§ Exercise: Print all entries below exactly as they appear.

§ Stored entries:

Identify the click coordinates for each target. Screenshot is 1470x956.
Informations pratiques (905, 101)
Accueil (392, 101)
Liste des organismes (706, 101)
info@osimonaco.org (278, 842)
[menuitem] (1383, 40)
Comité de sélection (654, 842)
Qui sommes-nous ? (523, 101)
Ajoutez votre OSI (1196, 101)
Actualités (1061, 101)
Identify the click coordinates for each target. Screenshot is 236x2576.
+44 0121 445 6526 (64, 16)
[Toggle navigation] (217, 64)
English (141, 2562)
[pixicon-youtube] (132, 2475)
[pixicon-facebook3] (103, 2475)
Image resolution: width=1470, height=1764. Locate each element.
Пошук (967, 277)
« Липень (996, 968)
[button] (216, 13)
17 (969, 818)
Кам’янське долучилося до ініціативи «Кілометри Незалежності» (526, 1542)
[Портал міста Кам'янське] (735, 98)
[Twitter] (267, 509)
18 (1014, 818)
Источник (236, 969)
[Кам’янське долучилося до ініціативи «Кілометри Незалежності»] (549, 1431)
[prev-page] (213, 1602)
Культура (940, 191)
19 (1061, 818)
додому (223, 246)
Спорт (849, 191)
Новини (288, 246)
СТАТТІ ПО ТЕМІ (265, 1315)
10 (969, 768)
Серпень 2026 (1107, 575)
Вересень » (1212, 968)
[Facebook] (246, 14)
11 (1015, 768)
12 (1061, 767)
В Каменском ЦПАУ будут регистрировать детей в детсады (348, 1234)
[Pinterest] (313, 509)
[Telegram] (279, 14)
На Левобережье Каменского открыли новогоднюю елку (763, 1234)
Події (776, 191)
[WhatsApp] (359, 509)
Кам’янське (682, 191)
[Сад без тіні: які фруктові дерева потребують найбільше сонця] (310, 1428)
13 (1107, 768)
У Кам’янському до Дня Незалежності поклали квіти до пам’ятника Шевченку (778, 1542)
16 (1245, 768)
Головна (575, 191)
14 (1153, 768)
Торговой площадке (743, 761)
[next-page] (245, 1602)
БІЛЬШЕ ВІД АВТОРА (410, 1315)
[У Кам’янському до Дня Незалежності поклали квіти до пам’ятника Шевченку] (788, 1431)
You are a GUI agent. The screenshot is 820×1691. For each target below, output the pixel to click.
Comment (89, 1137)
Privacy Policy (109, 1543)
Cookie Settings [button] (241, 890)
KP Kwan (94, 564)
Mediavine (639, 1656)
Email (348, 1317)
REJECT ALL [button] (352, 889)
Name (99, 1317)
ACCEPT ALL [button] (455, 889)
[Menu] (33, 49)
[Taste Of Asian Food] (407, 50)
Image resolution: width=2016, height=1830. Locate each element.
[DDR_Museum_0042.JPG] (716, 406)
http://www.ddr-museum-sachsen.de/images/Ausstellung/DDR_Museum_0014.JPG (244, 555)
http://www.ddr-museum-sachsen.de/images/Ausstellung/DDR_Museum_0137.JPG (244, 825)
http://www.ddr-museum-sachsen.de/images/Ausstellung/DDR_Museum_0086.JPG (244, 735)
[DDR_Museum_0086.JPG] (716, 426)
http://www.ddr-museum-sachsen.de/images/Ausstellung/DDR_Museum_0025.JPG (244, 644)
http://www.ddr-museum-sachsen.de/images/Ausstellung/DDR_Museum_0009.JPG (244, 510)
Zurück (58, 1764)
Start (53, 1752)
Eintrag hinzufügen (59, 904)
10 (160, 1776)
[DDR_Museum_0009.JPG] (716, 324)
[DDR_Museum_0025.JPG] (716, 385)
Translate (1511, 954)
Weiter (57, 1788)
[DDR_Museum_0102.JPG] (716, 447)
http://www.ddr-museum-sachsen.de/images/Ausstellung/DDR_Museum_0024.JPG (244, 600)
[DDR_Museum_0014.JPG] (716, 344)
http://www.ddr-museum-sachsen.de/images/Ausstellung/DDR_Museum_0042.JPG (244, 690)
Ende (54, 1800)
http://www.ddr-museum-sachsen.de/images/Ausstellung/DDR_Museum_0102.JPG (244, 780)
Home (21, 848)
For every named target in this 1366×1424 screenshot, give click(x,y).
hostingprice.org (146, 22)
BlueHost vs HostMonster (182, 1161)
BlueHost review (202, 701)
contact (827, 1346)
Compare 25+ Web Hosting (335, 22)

§ Problem solution:
Identify the click coordinates for each target. Screenshot is 1470x956.
Informations pratiques (905, 101)
Accueil (392, 101)
Liste des organismes (706, 101)
info@osimonaco.org (278, 842)
[menuitem] (1383, 40)
Comité de sélection (654, 842)
Qui sommes-nous ? (523, 101)
Ajoutez votre OSI (1196, 101)
Actualités (1061, 101)
Identify the click coordinates for each target. Screenshot is 236x2576.
+44 0121 445 6526 (64, 16)
[Toggle navigation] (217, 64)
English (141, 2562)
[pixicon-youtube] (132, 2475)
[pixicon-facebook3] (103, 2475)
Image resolution: width=1470, height=1764. Locate each element.
Пошук (967, 277)
« Липень (996, 968)
[button] (216, 13)
17 (969, 818)
Кам’янське долучилося до ініціативи «Кілометри Незалежності» (526, 1542)
[Портал міста Кам'янське] (735, 98)
[Twitter] (267, 509)
18 (1014, 818)
Источник (236, 969)
[Кам’янське долучилося до ініціативи «Кілометри Незалежності»] (549, 1431)
[prev-page] (213, 1602)
Культура (940, 191)
19 (1061, 818)
додому (223, 246)
Спорт (849, 191)
Новини (288, 246)
СТАТТІ ПО ТЕМІ (265, 1315)
10 (969, 768)
Серпень 2026 (1107, 575)
Вересень » (1212, 968)
[Facebook] (246, 14)
11 (1015, 768)
12 (1061, 767)
В Каменском ЦПАУ будут регистрировать детей в детсады (348, 1234)
[Pinterest] (313, 509)
[Telegram] (279, 14)
На Левобережье Каменского открыли новогоднюю елку (763, 1234)
Події (776, 191)
[WhatsApp] (359, 509)
Кам’янське (682, 191)
[Сад без тіні: які фруктові дерева потребують найбільше сонця] (310, 1428)
13 (1107, 768)
У Кам’янському до Дня Незалежності поклали квіти до пам’ятника Шевченку (778, 1542)
16 (1245, 768)
Головна (575, 191)
14 (1153, 768)
Торговой площадке (743, 761)
[next-page] (245, 1602)
БІЛЬШЕ ВІД АВТОРА (410, 1315)
[У Кам’янському до Дня Незалежності поклали квіти до пам’ятника Шевченку] (788, 1431)
You are a GUI agent. The screenshot is 820×1691. For each target below, output the pixel to click.
Comment (89, 1137)
Privacy Policy (109, 1543)
Cookie Settings [button] (241, 890)
KP Kwan (94, 564)
Mediavine (639, 1656)
Email (348, 1317)
REJECT ALL [button] (352, 889)
Name (99, 1317)
ACCEPT ALL [button] (455, 889)
[Menu] (33, 49)
[Taste Of Asian Food] (407, 50)
Image resolution: width=2016, height=1830. Locate each element.
[DDR_Museum_0042.JPG] (716, 406)
http://www.ddr-museum-sachsen.de/images/Ausstellung/DDR_Museum_0014.JPG (244, 555)
http://www.ddr-museum-sachsen.de/images/Ausstellung/DDR_Museum_0137.JPG (244, 825)
http://www.ddr-museum-sachsen.de/images/Ausstellung/DDR_Museum_0086.JPG (244, 735)
[DDR_Museum_0086.JPG] (716, 426)
http://www.ddr-museum-sachsen.de/images/Ausstellung/DDR_Museum_0025.JPG (244, 644)
http://www.ddr-museum-sachsen.de/images/Ausstellung/DDR_Museum_0009.JPG (244, 510)
Zurück (58, 1764)
Start (53, 1752)
Eintrag hinzufügen (59, 904)
10 (160, 1776)
[DDR_Museum_0009.JPG] (716, 324)
[DDR_Museum_0025.JPG] (716, 385)
Translate (1511, 954)
Weiter (57, 1788)
[DDR_Museum_0102.JPG] (716, 447)
http://www.ddr-museum-sachsen.de/images/Ausstellung/DDR_Museum_0024.JPG (244, 600)
[DDR_Museum_0014.JPG] (716, 344)
http://www.ddr-museum-sachsen.de/images/Ausstellung/DDR_Museum_0042.JPG (244, 690)
Ende (54, 1800)
http://www.ddr-museum-sachsen.de/images/Ausstellung/DDR_Museum_0102.JPG (244, 780)
Home (21, 848)
For every named target in this 1366×1424 screenshot, give click(x,y).
hostingprice.org (146, 22)
BlueHost vs HostMonster (182, 1161)
BlueHost review (202, 701)
contact (827, 1346)
Compare 25+ Web Hosting (335, 22)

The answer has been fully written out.